Louis swallowed. “Did you feel like you were being… I don’t know… compelled somehow or controlled, something like that?”
She shrugged. “I guess. I knew what I was doing was wrong, but I couldn’t stop myself. It was like something else was in charge. I know that sounds stupid, the Devil made me do it or something, but that’s how it felt. And when it went away, I just burst out crying. I was scared, really scared. It felt like I was possessed or something, being taken over. It’s dumb, but that’s how it felt.”
Louis sighed. “It’s not dumb, Macy. But it is disturbing.”
And it was that, all right. It felt like I was possessed or something, being taken over. That was merely Macy’s subjective impression, of course, but if Earl was right, if he was right, then this possession was not some fantasy like diabolic influence or even mind control exactly, but something inherent in the human condition. Something ancient and absolutely evil.
“I guess I don’t care what happens as long as I don’t go nuts again,” Macy said.
“Maybe you’re immune now,” Louis said.
“What about you?”
“I don’t know. I don’t know why it hasn’t gotten to me. But maybe if it hasn’t, it hasn’t gotten to a lot of others, too.”

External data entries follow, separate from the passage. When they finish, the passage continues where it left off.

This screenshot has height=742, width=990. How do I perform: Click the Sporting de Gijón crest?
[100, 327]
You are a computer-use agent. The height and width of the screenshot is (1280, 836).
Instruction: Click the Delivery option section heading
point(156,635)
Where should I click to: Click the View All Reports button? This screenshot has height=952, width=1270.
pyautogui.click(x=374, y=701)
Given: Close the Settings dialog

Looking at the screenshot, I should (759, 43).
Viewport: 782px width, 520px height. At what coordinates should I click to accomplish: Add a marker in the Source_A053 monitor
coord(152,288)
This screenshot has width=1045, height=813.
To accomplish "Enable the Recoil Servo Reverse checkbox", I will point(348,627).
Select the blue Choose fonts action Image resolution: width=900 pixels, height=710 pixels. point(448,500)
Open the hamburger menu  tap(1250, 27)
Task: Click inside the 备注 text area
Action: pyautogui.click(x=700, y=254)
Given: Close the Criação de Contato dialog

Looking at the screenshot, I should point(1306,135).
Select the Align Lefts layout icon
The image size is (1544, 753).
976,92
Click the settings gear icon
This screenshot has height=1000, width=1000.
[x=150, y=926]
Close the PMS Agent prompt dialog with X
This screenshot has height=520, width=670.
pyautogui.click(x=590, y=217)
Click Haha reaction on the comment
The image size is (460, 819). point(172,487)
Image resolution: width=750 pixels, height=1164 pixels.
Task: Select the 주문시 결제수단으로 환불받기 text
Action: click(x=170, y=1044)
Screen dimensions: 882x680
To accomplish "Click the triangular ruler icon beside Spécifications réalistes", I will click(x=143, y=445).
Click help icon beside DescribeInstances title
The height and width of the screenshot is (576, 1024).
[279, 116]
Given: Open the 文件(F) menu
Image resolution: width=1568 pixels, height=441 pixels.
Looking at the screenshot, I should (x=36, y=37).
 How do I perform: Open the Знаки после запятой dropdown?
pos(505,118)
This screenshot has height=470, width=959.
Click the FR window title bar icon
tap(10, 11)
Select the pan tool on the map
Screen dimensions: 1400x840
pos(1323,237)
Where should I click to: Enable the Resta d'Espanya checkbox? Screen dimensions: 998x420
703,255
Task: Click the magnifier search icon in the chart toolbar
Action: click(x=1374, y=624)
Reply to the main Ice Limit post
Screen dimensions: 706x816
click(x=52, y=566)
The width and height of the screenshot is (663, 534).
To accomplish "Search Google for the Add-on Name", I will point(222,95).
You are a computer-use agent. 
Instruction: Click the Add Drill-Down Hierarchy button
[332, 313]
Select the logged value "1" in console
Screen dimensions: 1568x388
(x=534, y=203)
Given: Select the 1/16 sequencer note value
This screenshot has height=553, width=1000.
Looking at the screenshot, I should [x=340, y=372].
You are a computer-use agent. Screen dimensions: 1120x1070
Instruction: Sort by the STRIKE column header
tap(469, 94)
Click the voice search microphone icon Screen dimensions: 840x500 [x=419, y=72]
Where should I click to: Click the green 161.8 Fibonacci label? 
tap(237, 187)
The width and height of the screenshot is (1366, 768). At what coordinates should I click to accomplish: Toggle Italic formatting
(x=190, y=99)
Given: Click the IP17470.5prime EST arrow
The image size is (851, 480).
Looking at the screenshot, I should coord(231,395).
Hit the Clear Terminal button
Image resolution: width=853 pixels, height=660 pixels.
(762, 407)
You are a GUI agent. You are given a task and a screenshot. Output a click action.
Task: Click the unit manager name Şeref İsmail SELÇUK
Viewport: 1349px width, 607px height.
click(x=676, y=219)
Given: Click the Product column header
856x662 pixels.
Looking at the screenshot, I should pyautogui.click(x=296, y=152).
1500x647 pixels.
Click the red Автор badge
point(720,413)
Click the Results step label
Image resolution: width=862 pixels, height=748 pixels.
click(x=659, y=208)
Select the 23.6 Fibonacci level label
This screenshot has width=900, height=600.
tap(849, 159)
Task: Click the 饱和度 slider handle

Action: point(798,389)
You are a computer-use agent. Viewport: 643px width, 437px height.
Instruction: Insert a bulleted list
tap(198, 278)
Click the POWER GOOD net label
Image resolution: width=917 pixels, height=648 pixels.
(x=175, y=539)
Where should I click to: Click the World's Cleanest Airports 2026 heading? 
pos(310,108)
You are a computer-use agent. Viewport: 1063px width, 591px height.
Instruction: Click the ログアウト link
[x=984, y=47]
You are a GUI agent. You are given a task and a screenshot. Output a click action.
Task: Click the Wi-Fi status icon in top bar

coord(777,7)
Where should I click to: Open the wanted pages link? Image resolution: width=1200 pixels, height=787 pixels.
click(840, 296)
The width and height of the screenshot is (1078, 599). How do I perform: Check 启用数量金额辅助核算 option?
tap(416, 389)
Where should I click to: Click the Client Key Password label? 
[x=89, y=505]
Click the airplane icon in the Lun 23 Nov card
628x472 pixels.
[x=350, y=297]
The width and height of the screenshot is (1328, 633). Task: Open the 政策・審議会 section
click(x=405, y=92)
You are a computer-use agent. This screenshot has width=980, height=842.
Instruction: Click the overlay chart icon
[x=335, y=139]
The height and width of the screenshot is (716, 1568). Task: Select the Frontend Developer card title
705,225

Maybe. He just hoped he was immune. For wasn’t it possible that if this was a genetic impulse of sorts, an ancient imprinting, that it might have been bred out of certain segments of the race or that it might malfunction in certain individuals?
He hoped so.
For the idea of becoming some primal beast was frightening. The idea that he might get “infected,” might become something like Dick Starling.
Because if that happened… what might he do to Macy?
Louis shook it from his head, trying to tell himself that Earl Gould was nothing but a crazy old crackpot whose brain was soft from too much research, too many crazy old books.